Presença de Domingos
Priscila Steinman interpreta Rita Formiga na montagem em cartaz no Teatro Poeirinha (Foto: Rafael Blasi)
Rita Formiga, na nova versão assinada por Fernando Philbert, atualmente em cartaz no Teatro Poeirinha, conta com um prólogo que traz o próprio Domingos Oliveira, autor do texto, em vídeo, num depoimento em que frisa a falta de conexão entre a inteligência e determinado extrato social. Além de pertinente, essa visão expressa, em certa medida, a postura artística de Domingos, que, ao longo do tempo, vem demonstrando habilidade para dizer grandes verdades de maneira simples, coloquial, despretensiosa, sem qualquer ostentação de erudição.
A participação de Domingos não se restringe ao vídeo de abertura. Afinal, ele é personagem de seu texto e narra em off as incursões de Rita – diretamente inspirada na atriz Maria Gladys –, que frequentou seu apartamento com frequência assídua e pontual (aparecia sempre na mesma faixa de horário do dia) para usar o telefone. As conversas da amiga ao telefone giram em torno de relações amorosas meteóricas, de homens com os quais estabelece contato, mas não intimidade, nas noites fervilhantes passadas nos bares. Por meio da figura de Rita, Domingos traça um painel de uma fase efervescente (a década de 1960), tanto no que se refere à afetividade quanto à produção cultural – há rápidas citações, como ao filme Deus e o Diabo na Terra do Sol, de Glauber Rocha, a partir das menções às atrizes Yoná Magalhães e Sonia dos Humildes, e à montagem de Chão dos Penitentes, de Francisco Pereira da Silva, encenada pelo Teatro Jovem, sob a direção de Kleber Santos.

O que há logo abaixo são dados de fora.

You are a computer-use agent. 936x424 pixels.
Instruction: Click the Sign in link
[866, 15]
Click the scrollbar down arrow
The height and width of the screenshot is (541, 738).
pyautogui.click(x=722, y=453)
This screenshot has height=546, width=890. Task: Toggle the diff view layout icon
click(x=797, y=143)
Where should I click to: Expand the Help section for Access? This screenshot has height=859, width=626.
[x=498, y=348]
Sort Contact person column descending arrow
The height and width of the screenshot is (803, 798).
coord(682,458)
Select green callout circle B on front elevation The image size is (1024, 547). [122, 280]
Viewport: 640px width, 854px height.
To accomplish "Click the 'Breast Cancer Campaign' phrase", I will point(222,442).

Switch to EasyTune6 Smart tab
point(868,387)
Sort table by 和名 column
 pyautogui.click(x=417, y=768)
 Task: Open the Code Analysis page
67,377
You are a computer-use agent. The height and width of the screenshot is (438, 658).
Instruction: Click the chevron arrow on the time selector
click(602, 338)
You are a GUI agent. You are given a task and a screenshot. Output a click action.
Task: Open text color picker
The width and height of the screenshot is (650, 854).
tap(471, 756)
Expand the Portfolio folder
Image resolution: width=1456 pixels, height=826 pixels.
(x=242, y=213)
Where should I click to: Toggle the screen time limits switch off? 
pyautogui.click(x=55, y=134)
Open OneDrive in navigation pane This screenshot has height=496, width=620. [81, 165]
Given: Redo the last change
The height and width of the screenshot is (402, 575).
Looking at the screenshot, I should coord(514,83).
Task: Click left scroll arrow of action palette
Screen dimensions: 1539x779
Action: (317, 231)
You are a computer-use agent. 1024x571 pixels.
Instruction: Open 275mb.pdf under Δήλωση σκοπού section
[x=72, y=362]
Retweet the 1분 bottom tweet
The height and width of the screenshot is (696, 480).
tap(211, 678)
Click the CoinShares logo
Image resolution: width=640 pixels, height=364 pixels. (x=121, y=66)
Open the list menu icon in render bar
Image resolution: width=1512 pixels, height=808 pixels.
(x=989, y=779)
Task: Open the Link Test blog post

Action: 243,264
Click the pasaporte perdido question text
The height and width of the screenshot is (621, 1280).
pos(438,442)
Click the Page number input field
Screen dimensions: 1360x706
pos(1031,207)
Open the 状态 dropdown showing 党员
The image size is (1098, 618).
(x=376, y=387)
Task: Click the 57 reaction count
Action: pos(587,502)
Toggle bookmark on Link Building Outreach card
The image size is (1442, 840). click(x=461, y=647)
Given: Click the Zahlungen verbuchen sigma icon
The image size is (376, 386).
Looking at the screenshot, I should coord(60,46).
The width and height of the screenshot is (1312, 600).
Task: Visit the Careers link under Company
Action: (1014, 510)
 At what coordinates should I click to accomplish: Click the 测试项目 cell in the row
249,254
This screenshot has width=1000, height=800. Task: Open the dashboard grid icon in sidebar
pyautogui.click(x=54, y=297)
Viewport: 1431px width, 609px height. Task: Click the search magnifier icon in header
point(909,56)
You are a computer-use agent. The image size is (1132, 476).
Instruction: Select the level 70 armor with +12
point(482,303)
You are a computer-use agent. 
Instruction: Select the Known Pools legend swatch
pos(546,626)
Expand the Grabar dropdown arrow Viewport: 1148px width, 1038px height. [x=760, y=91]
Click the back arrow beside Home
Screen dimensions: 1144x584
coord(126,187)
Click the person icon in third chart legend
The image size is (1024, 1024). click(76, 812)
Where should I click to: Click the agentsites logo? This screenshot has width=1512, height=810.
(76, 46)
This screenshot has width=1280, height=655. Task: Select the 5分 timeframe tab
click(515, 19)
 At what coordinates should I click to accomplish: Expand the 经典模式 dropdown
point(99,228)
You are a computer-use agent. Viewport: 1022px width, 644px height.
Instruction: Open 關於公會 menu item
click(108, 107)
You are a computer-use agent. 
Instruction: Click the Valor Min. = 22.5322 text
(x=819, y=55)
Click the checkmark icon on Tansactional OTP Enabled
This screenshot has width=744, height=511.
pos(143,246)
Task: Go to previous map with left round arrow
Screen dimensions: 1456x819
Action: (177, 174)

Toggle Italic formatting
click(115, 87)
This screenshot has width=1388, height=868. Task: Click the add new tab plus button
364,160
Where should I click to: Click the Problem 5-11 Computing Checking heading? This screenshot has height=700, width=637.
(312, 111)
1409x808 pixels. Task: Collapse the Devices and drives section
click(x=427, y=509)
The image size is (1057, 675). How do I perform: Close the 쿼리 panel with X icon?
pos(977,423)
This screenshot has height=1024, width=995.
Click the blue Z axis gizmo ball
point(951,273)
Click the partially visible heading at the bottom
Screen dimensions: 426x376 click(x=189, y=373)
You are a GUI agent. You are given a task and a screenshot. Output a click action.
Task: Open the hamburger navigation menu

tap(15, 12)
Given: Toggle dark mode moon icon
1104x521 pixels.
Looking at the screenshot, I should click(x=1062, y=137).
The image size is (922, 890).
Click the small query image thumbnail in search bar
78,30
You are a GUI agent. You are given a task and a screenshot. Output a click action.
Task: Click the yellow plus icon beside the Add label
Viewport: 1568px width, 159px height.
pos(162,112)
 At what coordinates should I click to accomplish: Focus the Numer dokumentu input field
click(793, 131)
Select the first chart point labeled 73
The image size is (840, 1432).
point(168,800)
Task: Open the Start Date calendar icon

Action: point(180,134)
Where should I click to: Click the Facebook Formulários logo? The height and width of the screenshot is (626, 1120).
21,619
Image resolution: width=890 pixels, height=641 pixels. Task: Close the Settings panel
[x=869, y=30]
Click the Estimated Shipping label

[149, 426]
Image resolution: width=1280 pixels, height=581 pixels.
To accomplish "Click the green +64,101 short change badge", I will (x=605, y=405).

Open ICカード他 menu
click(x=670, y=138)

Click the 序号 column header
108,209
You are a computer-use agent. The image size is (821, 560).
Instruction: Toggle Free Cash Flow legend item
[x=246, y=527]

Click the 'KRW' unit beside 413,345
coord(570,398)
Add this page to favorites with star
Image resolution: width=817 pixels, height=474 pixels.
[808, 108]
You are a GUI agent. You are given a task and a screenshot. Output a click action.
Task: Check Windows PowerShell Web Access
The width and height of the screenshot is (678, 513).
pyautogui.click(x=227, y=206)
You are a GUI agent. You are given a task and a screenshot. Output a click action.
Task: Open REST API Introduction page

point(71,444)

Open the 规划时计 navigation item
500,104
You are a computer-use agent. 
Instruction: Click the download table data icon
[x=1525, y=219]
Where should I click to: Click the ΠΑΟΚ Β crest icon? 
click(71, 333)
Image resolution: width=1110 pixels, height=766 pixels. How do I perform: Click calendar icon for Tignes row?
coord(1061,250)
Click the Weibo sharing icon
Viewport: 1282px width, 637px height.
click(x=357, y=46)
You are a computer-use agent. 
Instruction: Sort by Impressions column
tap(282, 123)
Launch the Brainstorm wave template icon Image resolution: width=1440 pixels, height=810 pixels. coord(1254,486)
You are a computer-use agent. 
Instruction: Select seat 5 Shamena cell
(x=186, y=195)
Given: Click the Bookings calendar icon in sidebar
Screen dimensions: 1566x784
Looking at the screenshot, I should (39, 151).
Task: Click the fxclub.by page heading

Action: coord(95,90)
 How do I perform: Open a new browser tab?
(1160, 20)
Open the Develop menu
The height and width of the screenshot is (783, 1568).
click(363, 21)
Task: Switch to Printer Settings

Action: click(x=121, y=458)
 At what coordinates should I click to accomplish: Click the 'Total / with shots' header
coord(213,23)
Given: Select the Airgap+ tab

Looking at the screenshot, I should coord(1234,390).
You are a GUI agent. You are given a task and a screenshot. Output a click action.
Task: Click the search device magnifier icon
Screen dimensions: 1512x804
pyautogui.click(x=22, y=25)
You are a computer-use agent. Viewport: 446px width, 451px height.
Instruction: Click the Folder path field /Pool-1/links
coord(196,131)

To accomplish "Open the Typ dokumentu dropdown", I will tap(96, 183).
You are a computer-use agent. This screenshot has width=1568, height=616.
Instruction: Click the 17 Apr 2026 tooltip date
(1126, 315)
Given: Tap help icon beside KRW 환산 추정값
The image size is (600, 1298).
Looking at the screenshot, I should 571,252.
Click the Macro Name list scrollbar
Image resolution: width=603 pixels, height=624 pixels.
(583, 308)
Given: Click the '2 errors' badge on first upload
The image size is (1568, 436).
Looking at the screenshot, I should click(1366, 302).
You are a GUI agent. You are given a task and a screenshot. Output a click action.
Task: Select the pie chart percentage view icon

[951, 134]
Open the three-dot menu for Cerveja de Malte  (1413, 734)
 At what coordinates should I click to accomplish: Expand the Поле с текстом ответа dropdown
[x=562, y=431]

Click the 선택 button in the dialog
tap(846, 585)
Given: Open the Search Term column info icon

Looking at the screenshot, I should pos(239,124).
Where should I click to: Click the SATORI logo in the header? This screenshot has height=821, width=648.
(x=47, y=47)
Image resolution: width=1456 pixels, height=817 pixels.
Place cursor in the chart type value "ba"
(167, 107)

Domingos Oliveira é lembrado ainda na cenografia de Natália Lana, que coloca a plateia diante de um recorte de apartamento emoldurado por pôsteres de filmes realizados por Domingos no decorrer dos anos – uma proposta, porém, que não chega a transmitir ao público o aroma de uma época. A atmosfera algo nostálgica está mais presente na recriação do universo boêmio de Rita, sugerido, dentro dos limites impostos pela dramaturgia, na composição (em especial, de voz) de Priscila Steinman. A atriz recebe os espectadores na entrada do teatro e depois do vídeo ressurge como Rita. Apesar da transição explícita, o registro informal é mantido durante a encenação.